▸ **TASK**
Return every record below exactly; leave out the images.

▸ **INPUT**
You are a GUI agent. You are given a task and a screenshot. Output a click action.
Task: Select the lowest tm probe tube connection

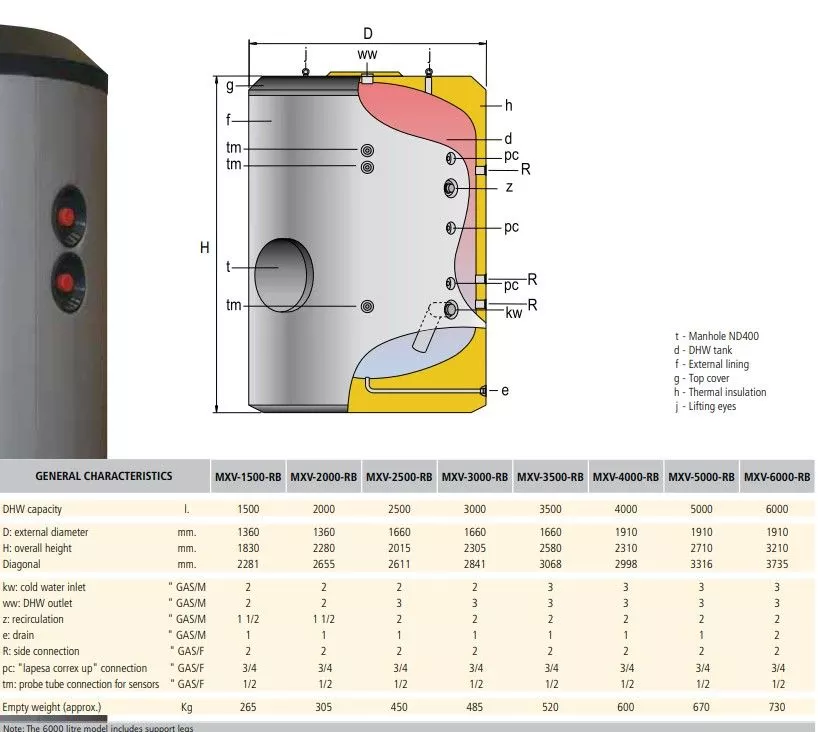click(368, 306)
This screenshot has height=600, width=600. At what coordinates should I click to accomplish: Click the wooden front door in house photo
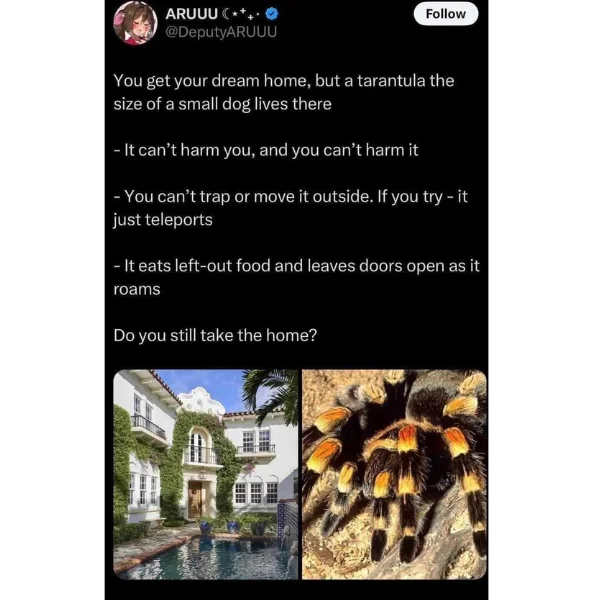196,499
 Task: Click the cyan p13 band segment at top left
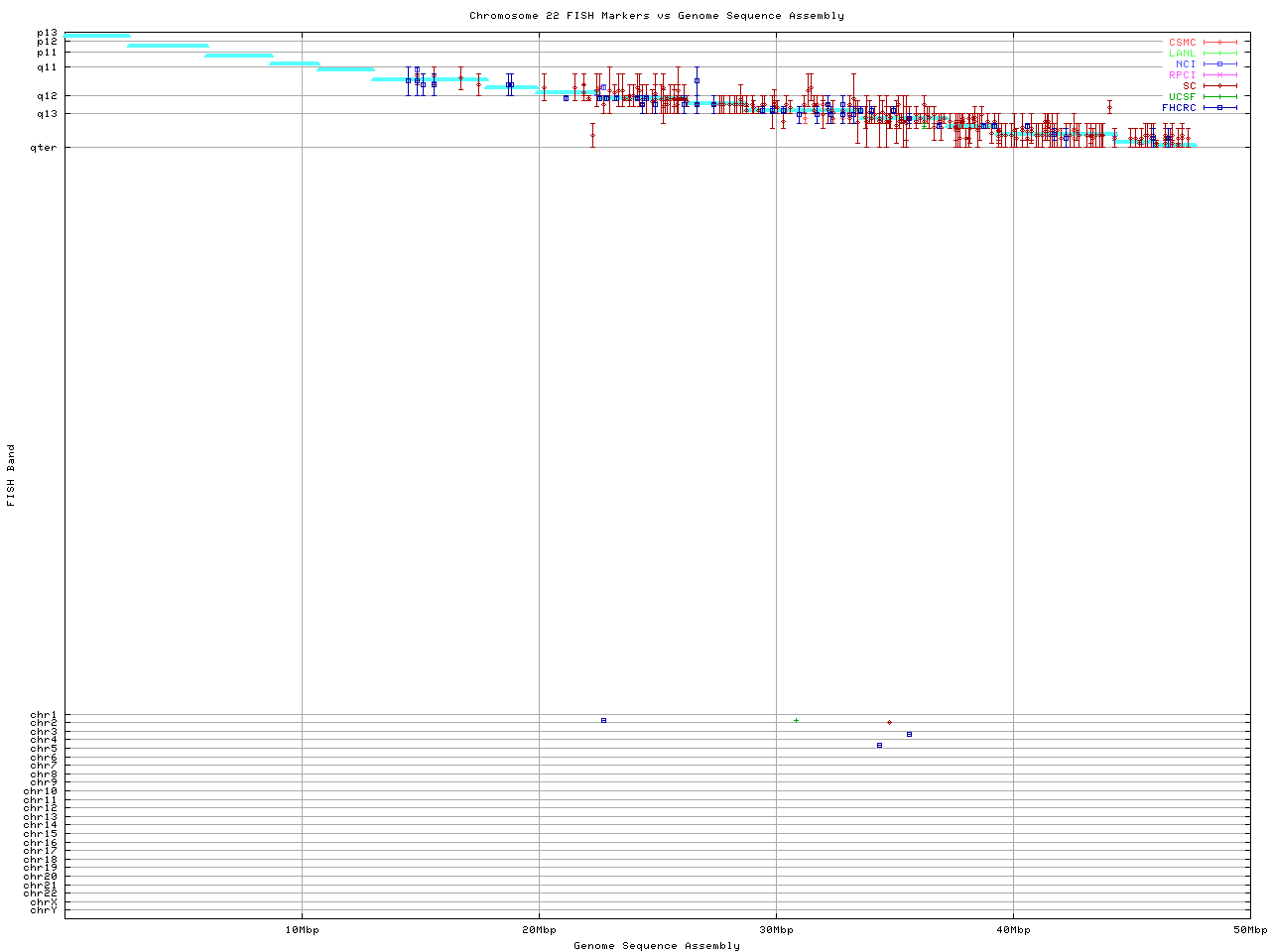tap(97, 36)
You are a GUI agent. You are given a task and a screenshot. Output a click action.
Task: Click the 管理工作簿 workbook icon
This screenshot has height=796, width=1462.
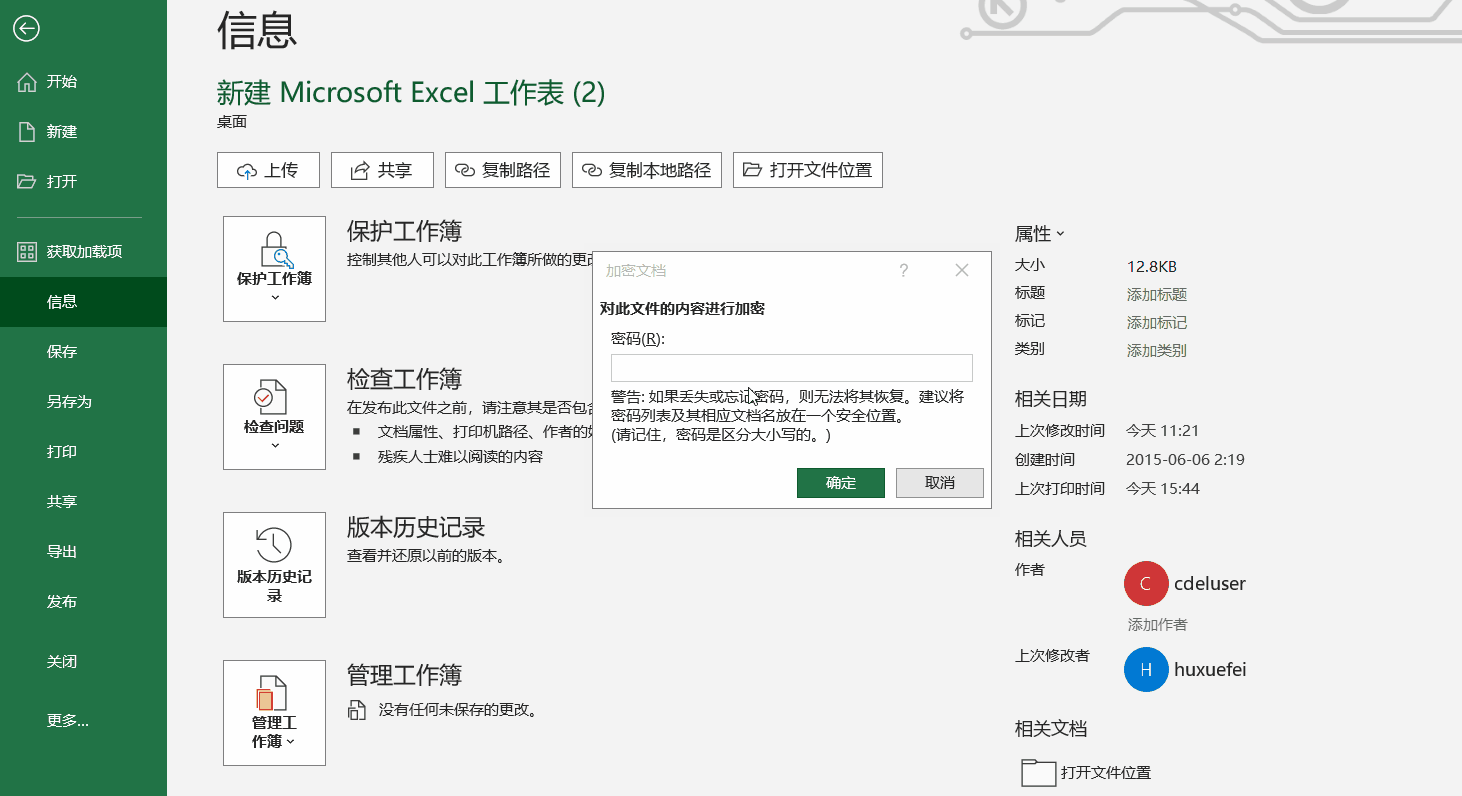point(274,695)
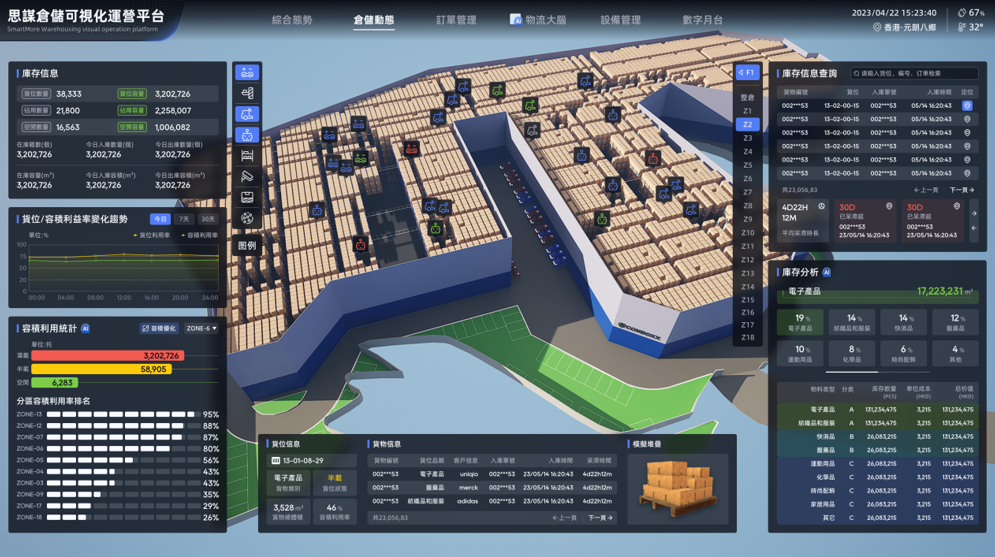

▸ **OUTPUT OF THE EXERCISE**
You are a GUI agent. You are given a task and a screenshot. Output a click action.
Task: Select the lowest tm probe tube connection

click(368, 306)
This screenshot has height=600, width=600. At what coordinates should I click to accomplish: Click the wooden front door in house photo
196,499
 Task: Click the cyan p13 band segment at top left
tap(97, 36)
You are a GUI agent. You are given a task and a screenshot. Output a click action.
Task: Click the 管理工作簿 workbook icon
This screenshot has height=796, width=1462.
point(274,695)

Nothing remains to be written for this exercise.